The Future Is Thousands of Labs
A thesis on experiments that compound.

The abundance of software is creating more demand for hardware.
More intelligence now means more power, more compute, more autonomy, more aerospace capacity, more resilient supply chains, and more systems operating at physical extremes. To build that physical future, we need new materials.
Materials discovery begins with two questions.
What is worth exploring? And once a candidate exists, what are we actually capable of building?
For most of history, the first question was scarce. Good hypotheses were hard to find. The search space was too large, the literature too fragmented, the instruments too expensive, and the number of trained scientists too small. Discovery moved at the speed of human imagination disciplined by experiment.
Models can now propose structures, mechanisms, synthesis routes, and experimental plans faster than any physical lab can validate them. The frontier is moving from a shortage of plausible ideas to a shortage of trusted contact with reality.

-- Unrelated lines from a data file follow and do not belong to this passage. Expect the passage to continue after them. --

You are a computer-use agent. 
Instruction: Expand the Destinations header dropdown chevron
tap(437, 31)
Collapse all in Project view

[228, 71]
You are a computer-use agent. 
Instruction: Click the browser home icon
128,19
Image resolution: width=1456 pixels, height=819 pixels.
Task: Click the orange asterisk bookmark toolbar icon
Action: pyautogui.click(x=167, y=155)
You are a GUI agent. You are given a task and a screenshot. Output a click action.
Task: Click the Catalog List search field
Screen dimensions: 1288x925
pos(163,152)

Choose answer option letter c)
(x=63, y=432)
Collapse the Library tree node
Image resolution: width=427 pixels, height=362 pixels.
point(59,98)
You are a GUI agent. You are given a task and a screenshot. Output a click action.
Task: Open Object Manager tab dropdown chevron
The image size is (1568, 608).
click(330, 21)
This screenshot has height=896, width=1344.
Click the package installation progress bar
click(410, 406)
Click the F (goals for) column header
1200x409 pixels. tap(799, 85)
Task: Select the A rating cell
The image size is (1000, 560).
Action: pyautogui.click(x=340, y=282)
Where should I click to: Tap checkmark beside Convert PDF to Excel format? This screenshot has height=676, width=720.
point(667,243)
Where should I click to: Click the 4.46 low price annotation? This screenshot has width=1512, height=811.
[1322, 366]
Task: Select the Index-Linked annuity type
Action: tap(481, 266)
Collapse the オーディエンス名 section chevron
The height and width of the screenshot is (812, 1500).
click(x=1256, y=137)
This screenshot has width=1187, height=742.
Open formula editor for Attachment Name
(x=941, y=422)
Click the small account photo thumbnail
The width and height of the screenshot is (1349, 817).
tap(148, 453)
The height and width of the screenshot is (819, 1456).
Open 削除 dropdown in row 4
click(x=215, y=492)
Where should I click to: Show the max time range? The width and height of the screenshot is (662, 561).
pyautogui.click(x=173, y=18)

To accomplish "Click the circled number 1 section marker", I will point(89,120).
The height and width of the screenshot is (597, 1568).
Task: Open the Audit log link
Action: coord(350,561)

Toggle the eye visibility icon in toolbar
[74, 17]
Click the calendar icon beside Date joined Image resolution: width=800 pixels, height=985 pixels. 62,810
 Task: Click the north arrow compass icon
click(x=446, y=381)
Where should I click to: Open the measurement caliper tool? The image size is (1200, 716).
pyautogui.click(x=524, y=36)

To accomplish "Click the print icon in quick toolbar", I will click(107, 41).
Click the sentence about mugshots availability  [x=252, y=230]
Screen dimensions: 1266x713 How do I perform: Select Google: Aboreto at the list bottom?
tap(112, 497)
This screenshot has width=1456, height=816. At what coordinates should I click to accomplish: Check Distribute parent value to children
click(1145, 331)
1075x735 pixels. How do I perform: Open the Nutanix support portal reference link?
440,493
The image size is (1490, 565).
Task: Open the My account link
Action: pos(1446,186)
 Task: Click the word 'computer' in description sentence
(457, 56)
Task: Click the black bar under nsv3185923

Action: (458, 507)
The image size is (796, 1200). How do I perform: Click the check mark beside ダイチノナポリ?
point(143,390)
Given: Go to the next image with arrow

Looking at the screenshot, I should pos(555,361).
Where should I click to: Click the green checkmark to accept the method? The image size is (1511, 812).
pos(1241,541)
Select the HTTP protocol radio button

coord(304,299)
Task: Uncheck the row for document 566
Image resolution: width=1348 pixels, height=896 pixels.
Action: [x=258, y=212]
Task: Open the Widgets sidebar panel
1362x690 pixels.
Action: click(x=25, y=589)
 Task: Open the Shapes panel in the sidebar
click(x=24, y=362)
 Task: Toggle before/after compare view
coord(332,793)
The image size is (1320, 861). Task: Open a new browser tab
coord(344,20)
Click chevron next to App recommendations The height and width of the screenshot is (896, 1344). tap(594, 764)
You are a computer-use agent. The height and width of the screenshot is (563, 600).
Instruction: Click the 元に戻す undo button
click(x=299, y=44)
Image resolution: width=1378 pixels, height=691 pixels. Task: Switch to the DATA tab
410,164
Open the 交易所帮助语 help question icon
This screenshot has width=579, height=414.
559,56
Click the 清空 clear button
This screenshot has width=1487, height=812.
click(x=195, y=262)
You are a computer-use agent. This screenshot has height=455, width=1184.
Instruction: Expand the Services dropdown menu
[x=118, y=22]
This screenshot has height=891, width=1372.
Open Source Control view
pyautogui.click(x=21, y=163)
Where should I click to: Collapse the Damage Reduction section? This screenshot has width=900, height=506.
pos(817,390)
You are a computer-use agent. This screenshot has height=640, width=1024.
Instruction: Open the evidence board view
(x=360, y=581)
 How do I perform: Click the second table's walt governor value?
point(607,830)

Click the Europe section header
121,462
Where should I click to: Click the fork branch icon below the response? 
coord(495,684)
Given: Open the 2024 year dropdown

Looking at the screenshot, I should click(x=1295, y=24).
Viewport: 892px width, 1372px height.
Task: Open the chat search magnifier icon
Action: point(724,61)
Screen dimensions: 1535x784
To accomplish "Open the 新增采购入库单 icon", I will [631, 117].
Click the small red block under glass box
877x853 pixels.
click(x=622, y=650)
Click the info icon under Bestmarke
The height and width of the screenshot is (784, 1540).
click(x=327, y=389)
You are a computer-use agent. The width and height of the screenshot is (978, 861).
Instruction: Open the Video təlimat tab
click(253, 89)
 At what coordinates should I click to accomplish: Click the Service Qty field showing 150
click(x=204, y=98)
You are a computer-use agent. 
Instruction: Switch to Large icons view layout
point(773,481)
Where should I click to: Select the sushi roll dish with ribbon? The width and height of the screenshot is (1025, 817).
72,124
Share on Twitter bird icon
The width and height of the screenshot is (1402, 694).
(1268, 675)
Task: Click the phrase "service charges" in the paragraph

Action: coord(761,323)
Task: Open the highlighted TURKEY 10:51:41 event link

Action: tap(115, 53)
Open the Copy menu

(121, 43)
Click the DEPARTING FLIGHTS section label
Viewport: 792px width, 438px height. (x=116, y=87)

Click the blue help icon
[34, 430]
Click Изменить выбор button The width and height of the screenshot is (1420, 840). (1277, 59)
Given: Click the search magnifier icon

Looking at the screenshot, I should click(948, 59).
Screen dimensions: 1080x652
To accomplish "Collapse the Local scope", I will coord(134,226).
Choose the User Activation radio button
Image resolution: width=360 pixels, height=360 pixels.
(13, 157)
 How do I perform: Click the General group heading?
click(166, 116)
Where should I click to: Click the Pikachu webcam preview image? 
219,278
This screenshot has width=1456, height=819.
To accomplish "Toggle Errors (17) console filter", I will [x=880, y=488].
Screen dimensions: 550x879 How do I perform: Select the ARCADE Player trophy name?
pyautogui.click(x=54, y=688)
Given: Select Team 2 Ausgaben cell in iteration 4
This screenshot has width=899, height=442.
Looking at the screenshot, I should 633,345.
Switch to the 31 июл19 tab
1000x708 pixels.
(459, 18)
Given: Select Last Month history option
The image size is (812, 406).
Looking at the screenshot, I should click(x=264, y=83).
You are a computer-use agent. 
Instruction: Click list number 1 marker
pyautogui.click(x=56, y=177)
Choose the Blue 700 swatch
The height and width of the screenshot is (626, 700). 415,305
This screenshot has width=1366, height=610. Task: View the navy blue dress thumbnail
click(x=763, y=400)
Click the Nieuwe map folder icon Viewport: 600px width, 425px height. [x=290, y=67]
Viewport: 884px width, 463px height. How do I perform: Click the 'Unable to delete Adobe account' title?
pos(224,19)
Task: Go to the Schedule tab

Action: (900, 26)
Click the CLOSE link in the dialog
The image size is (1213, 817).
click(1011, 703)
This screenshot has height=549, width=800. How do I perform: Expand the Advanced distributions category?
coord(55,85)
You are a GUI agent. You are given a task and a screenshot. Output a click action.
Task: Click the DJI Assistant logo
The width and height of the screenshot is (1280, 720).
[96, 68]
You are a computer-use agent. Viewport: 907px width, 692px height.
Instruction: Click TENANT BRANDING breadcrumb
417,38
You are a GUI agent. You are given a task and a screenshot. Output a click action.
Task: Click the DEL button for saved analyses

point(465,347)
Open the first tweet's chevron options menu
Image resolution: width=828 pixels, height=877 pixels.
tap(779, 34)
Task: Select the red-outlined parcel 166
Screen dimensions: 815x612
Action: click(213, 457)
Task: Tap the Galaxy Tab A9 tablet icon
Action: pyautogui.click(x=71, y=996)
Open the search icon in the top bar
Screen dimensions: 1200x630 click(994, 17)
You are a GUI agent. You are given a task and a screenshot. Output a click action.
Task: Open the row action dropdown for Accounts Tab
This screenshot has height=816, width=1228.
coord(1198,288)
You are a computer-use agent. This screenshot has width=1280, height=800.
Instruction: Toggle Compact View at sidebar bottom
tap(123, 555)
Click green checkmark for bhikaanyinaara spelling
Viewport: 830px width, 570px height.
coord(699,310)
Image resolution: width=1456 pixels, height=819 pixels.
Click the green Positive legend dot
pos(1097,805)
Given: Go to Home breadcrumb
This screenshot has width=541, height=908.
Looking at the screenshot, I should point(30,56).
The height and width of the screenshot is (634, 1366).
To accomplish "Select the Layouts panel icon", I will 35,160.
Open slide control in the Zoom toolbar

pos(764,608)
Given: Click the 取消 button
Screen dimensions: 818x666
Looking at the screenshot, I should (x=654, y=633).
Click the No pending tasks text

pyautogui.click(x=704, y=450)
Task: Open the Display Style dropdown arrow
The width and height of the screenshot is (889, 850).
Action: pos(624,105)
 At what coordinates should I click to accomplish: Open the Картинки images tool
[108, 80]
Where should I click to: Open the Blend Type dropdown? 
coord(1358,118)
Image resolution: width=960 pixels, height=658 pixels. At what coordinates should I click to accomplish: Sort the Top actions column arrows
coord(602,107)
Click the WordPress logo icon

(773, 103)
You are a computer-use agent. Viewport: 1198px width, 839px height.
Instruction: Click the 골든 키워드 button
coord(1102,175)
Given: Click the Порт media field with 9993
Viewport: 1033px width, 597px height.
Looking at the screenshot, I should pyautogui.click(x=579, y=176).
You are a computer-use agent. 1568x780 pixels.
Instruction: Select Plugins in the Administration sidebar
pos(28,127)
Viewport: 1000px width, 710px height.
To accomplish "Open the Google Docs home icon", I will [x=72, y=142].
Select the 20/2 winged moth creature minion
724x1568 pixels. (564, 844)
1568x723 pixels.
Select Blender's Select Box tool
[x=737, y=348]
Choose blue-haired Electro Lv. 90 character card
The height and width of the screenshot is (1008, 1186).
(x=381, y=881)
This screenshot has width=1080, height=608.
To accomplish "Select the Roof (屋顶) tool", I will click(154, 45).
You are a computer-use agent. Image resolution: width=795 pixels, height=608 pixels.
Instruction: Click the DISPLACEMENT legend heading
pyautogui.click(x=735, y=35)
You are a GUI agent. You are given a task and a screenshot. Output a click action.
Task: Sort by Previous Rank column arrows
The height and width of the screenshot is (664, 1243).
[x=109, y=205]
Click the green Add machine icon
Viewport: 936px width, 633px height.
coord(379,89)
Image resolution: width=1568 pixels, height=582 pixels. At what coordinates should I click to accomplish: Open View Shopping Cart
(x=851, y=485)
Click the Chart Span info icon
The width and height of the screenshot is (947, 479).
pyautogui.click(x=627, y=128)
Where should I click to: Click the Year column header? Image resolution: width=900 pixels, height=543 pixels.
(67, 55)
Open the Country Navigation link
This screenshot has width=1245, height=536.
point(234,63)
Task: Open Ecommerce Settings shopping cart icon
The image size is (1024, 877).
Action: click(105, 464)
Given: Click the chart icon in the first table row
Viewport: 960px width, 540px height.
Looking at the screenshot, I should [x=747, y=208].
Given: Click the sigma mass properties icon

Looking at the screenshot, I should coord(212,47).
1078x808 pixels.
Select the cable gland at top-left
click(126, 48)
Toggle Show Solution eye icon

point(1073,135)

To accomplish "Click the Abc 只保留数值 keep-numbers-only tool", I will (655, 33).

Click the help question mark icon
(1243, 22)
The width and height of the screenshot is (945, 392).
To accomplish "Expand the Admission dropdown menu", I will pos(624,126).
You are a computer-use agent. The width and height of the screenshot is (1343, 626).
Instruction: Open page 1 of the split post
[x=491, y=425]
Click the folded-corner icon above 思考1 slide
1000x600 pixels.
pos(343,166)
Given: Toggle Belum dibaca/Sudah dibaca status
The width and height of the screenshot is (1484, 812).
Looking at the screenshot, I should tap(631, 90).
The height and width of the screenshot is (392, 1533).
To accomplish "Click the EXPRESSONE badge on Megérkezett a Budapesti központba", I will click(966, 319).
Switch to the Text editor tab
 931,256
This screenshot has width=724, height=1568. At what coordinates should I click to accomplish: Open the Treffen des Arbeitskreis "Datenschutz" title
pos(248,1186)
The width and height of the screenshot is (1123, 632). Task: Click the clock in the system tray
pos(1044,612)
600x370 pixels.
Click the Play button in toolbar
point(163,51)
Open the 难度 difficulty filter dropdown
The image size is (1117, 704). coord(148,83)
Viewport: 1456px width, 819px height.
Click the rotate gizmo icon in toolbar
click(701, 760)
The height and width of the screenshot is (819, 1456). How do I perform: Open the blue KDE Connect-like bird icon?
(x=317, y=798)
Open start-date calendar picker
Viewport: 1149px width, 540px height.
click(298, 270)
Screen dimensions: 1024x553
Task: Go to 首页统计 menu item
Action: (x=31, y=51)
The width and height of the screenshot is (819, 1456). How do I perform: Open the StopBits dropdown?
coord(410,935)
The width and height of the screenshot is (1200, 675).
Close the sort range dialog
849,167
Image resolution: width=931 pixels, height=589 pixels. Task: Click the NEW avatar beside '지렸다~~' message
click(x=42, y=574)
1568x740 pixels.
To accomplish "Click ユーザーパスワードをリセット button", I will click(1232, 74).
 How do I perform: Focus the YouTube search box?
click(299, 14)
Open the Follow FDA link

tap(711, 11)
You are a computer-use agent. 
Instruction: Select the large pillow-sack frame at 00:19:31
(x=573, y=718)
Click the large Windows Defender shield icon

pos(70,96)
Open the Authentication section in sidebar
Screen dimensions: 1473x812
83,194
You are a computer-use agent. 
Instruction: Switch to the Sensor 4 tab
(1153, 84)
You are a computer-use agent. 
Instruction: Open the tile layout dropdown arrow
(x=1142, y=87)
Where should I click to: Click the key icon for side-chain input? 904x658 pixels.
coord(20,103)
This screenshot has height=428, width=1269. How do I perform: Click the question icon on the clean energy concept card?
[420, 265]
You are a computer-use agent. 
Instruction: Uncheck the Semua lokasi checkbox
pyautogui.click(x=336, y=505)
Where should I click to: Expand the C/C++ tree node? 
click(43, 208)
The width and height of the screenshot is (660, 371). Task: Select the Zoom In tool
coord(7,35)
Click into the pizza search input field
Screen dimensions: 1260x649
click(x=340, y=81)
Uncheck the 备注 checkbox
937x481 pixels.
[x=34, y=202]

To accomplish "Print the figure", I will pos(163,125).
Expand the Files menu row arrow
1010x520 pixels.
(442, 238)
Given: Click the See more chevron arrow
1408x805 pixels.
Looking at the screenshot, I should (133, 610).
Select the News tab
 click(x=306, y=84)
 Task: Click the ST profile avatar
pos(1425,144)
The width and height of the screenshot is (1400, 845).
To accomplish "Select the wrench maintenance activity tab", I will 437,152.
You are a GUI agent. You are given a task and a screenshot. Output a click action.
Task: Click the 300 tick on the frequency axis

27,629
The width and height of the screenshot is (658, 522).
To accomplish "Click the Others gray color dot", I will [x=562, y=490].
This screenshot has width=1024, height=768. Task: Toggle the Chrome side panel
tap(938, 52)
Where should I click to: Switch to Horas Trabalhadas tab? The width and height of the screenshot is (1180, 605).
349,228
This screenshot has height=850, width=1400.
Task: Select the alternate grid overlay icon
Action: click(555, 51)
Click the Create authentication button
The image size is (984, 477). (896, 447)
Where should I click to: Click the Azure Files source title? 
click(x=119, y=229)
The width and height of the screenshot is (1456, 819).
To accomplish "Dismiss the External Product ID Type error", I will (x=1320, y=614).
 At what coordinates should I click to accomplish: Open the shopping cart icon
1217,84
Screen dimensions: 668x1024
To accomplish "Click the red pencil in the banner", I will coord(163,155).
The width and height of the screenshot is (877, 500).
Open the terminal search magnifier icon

What can we actually build? What forms, what fails, what phase appears instead, what measurement survives doubt, what process repeats, and what result can be trusted enough for someone else to act on?
The laboratory is where that question becomes real.
Before a lab is a room of instruments, a furnace schedule, a sample queue, or a set of methods, it is a disciplined way of letting the physical world answer. It turns matter into evidence, evidence into judgment, and judgment into the next experiment. It is where discoveries are realized.
The physical world is becoming the training environment for AI, but today's labs weren't built to emit training signal.
The design problem is not only generating candidates. It is turning candidate designs into materials that survive contact with synthesis, characterization, and use. A material is real when it can be made, measured, trusted, reproduced, and built into something that survives its intended environment.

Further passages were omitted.